A ideia de suspender o reajuste salarial dos servidores públicos, assegurado em lei e em plena vigência, é o fim da picada para um governo que se apresenta como defensor da segurança jurídica, do direito adquirido e do ato jurídico perfeito.

“Pau que bate em Chico também bate em Francisco”. Ou seja, se o governo não cumpre a lei e os acordos com os assalariados, qual é a garantia de que também cumprirá com o mercado?

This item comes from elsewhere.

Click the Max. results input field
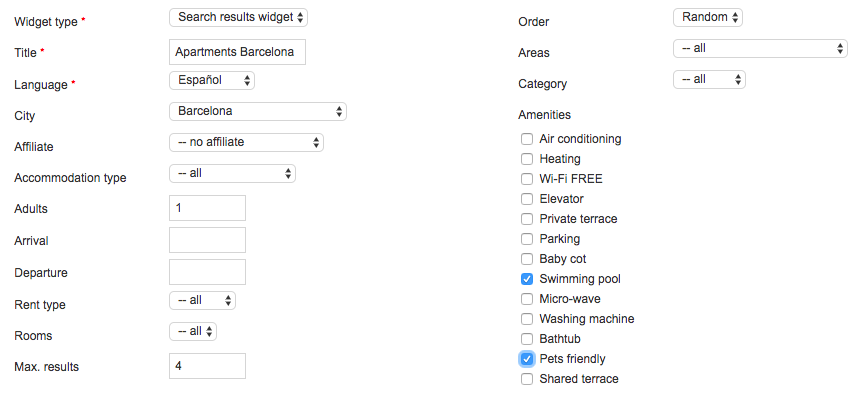tap(207, 366)
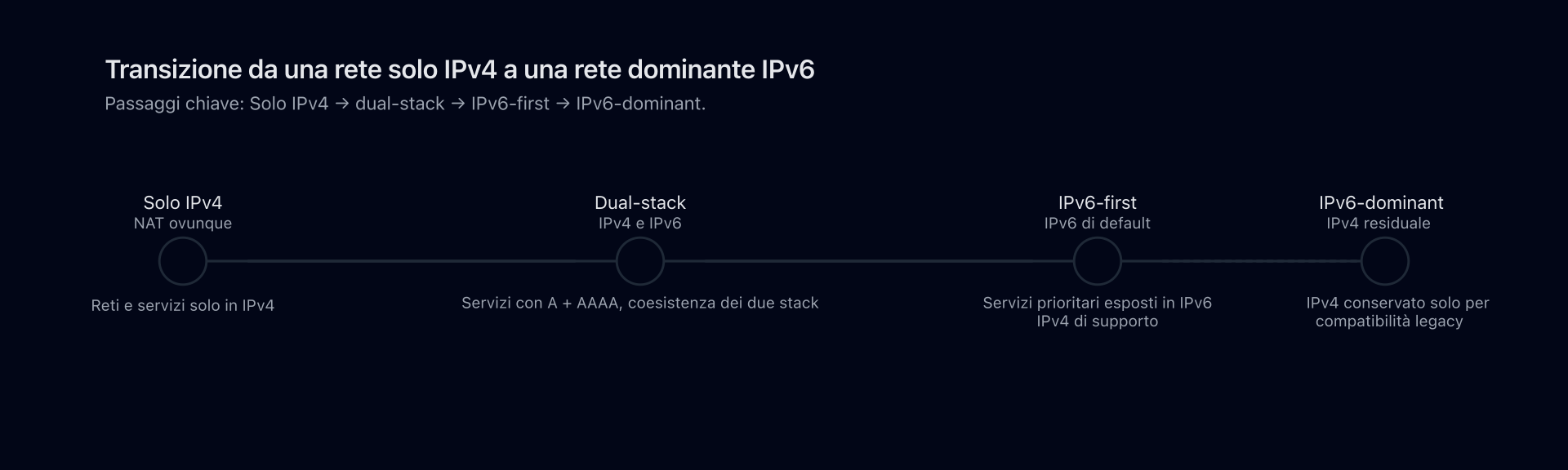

A não ser que a garantia da lei e dos contratos só valham para o mercado, a serviço de quem se encontra o governo Michel Temer.

Desde que foi efetivado, o governo Michel Temer não fez outra coisa senão cumprir a promessa de colocar os poderes e o orçamento do Estado a serviço do mercado, especialmente o financeiro, como pagamento pelo apoio deste ao impeachment da ex-presidente Dilma Rousseff.

A promessa de favorecer o capital em detrimento do trabalho foi documentada na agenda “Ponte para o Futuro”, cuja essência representa: 1) a destruição do Aparelho de Estado, 2) o desmonte do Estado de Bem-Estar Social, 3) a entrega do patrimônio público (as estatais brasileiras) ao setor privado, 4) a retirada de direitos dos trabalhadores, dos servidores e dos aposentados e pensionistas.

Estão em linha com isso, a eliminação do conteúdo local, a redução da presença da Petrobras na exploração do Pré-Sal, a venda de ativos, a mudança nas regras de governança das estatais e dos fundos de pensão, o congelamento do gasto público em termos reais, as renúncias e anistias fiscais, o aumento dos combustíveis, as reformas trabalhista e previdenciária, a adoção de programa de demissão incentivada, o congelamento salarial e retirada de direito dos servidores públicos.

Mesmo quando adotou medidas contrárias a essa agenda, como a medida provisória da “reoneração” previdenciária, o fez de forma tímida e sem nenhum empenho, e deixou o texto caducar sem ser apreciado pelo Congresso.

O objetivo final de tudo isto é, de um lado, reduzir a despesa do Estado com bens, serviços e políticas públicas em favor dos que vivem do salário e do provento de aposentadoria para honrar compromisso com os credores de títulos da dívida pública, e, de outro, transferir do Estado para a iniciativa privada a prestação de serviços à população e retirar a proteção do Estado nas relações entre patrões e empregados.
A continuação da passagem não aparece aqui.